┌─ Extrait à lire
Procès de l’affaire Théo: les séquelles irréversibles de la victime © Freepik

Toute sa vie, Théo souffrira d‘”incontinence”, ont révélé vendredi des experts médicaux devant la cour d’assises de Seine-Saint-Denis, où sont jugés trois policiers pour l’interpellation violente en 2017, lors d’un simple contrôle d’identité. Le jeune homme avait alors été blessé à l’anus par un coup de matraque télescopique.

Lorsque Théo, 29 ans, est interpellé le 2 février 2017 à Aulnay-sous-Bois, il reçoit un “coup d’estoc”, plus précisément un coup avec la pointe du bâton télescopique de défense (BTD) du gardien de la paix Marc-Antoine Castelain, à travers son caleçon.

La douleur est si intense que le jeune homme athlétique s’effondre. Le coup provoque une rupture de son sphincter (muscle annulaire) avec une plaie de dix centimètres de profondeur.
└─
┌─ Données fournies
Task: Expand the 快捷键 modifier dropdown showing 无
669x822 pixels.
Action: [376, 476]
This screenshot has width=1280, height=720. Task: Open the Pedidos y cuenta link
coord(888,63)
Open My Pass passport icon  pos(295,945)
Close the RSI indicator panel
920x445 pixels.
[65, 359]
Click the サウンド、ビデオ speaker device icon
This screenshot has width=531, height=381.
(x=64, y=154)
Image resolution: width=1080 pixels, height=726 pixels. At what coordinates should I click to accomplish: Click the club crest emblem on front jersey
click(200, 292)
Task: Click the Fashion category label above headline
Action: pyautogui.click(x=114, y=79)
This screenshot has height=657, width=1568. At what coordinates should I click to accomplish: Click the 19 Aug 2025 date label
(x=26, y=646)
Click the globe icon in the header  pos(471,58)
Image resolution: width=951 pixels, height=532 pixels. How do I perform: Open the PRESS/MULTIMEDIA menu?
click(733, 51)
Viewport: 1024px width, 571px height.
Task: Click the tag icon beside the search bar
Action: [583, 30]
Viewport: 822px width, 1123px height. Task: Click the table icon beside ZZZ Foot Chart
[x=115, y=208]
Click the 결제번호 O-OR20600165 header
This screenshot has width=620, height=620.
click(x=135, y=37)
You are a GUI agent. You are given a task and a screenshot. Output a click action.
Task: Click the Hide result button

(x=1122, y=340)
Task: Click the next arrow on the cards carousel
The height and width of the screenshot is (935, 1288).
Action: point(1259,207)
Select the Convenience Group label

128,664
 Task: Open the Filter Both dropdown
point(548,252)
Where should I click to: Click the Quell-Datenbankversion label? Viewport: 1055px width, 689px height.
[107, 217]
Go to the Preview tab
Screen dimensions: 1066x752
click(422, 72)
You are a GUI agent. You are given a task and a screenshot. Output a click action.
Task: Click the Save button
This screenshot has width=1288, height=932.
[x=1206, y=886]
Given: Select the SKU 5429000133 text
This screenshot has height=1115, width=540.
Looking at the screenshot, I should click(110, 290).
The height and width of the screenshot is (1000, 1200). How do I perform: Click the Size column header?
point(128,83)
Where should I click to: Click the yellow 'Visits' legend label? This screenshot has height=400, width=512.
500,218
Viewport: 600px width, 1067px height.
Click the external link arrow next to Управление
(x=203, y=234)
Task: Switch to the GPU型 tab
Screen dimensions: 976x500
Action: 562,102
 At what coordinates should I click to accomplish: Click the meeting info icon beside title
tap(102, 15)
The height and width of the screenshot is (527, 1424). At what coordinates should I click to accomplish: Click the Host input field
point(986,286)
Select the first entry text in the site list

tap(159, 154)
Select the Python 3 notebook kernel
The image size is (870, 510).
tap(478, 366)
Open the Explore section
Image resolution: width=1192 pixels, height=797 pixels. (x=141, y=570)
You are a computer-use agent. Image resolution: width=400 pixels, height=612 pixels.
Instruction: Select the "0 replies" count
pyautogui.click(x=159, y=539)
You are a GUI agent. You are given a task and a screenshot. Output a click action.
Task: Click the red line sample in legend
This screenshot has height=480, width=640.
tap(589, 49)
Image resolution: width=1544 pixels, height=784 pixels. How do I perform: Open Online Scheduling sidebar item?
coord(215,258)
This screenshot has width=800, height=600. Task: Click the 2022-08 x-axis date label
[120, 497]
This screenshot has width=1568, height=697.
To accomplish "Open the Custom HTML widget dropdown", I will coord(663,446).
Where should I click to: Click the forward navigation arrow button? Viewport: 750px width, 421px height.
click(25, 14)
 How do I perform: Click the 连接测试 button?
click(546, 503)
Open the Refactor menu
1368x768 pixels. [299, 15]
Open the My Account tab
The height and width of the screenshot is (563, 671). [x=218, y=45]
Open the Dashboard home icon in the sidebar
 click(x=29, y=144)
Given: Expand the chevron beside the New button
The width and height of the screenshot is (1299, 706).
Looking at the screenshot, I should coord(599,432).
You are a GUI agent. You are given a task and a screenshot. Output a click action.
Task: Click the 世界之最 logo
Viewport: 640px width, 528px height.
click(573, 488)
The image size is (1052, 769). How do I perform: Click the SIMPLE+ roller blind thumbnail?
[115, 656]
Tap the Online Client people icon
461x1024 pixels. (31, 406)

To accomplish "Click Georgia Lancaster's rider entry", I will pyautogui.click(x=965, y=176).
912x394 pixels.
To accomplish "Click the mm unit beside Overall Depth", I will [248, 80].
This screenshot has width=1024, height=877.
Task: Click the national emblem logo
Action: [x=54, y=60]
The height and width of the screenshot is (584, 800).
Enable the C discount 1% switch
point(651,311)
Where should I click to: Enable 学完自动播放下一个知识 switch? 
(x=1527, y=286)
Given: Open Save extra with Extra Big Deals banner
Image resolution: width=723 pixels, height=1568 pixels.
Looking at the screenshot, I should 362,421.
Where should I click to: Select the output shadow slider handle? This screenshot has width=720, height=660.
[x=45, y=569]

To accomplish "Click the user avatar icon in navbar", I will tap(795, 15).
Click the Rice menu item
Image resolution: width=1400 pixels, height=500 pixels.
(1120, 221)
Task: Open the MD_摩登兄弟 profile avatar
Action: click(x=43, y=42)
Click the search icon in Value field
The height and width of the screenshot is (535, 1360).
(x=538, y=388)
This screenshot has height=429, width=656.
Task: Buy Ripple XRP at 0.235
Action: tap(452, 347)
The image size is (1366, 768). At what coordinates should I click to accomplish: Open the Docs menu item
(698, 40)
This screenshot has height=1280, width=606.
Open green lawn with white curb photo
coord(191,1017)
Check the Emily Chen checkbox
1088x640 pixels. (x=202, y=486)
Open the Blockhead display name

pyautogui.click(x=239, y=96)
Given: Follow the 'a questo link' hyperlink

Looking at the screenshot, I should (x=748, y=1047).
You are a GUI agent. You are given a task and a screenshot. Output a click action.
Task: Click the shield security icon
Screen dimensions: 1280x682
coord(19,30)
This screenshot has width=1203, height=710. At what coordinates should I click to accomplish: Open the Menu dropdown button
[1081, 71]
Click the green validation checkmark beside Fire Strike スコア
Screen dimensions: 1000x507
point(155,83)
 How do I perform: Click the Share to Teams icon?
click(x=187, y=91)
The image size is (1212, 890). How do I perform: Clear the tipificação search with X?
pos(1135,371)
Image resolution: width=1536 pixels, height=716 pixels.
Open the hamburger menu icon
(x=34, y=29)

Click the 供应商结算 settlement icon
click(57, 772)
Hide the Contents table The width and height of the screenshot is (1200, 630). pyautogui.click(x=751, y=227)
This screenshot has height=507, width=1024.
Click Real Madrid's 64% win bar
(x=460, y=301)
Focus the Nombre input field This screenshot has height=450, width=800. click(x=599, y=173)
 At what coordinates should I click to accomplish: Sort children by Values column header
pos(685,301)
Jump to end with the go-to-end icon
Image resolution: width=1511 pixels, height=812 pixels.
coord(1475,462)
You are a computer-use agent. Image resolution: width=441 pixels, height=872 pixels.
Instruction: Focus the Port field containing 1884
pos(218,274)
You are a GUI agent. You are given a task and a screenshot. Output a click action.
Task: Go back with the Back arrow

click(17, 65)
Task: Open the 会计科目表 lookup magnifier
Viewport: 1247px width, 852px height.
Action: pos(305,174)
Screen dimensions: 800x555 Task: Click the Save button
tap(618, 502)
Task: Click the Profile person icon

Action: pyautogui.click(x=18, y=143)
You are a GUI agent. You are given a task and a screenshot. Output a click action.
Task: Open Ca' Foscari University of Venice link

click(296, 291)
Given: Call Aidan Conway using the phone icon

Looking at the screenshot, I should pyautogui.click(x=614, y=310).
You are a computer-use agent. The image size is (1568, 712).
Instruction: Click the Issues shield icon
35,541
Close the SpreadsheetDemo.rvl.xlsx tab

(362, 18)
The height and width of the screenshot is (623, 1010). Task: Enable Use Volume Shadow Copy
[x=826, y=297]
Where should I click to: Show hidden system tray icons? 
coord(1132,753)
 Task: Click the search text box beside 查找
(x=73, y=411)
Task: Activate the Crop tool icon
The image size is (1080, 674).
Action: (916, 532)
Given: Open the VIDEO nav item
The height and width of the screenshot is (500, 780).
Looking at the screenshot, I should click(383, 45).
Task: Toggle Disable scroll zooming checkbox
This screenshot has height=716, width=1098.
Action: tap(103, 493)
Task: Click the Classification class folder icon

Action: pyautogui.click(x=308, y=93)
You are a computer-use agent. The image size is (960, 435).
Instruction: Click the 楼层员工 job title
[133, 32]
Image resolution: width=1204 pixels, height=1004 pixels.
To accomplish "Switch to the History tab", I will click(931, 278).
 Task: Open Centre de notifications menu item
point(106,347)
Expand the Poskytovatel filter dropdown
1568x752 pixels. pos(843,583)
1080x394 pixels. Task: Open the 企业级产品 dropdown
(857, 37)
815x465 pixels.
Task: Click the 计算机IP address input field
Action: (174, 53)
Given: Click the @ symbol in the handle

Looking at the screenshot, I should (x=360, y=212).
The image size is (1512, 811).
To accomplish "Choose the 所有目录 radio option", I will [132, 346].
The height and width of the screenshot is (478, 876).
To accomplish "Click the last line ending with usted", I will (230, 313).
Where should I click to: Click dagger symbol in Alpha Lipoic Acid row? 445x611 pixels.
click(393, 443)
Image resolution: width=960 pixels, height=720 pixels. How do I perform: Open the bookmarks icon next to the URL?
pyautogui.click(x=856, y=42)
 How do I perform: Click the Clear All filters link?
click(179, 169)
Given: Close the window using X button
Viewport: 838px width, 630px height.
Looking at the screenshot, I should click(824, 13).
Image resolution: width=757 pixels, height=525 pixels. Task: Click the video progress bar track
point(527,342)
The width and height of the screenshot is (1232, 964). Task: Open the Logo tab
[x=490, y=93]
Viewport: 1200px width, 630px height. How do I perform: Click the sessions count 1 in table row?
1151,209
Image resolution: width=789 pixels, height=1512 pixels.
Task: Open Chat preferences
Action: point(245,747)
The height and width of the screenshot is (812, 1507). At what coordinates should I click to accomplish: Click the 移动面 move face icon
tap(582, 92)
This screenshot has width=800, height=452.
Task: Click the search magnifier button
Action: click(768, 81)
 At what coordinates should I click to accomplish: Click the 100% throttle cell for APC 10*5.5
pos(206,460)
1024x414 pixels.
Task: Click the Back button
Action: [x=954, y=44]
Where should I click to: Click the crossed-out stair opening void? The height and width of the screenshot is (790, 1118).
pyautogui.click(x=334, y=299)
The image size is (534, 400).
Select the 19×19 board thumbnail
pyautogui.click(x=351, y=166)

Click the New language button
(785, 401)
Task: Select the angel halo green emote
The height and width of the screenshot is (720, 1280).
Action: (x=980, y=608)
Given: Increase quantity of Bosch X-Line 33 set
└─
#### [Comment procéder]
Pourriez-vous poursuivre l'article sur le procès de l'affaire Théo à partir de sa dernière phrase ?

#### [Zone de réponse]
Il se fait opérer une première fois en urgence et vit avec “une poche de stomie”, de selles, explique une gastroentérologue et proctologue qui a rencontré trois fois la victime.

En mai 2018, Théo va subir une deuxième opération chirurgicale pour rétablir son transit.

Cette nouvelle intervention va malheureusement “empirer” son état avec “des douleurs, suintements, saignements”, détaille la spécialiste en visioconférence. Il “n’y a pas vraiment de prise en charge proctologique”, regrette-t-elle.

Avec un autre expert, la professeure va rencontrer une dernière fois Théo en juin 2023 et observe “une amélioration de l’incontinence fécale”, “pas de douleurs anales”. Son anus a “bien cicatrisé”.
Néanmoins, le jeune homme “n’a pas voulu faire la rééducation”, “considère que rien n’est possible pour lui, que sa situation est définitive”, ce qu’objectent les différents médecins qui l’examinent.

“Dépression”

Une psychologue pense qu’il “a un syndrome post-traumatique”. Théo “reste enfermé chez lui, c’est un ami qui lui fait ses courses”, révèle-t-elle.

Ancien footballeur en Belgique, il “a pris dix kilos” et tombe dans “une dépression”. Il vit d’une allocation aux adultes handicapés de 900 euros.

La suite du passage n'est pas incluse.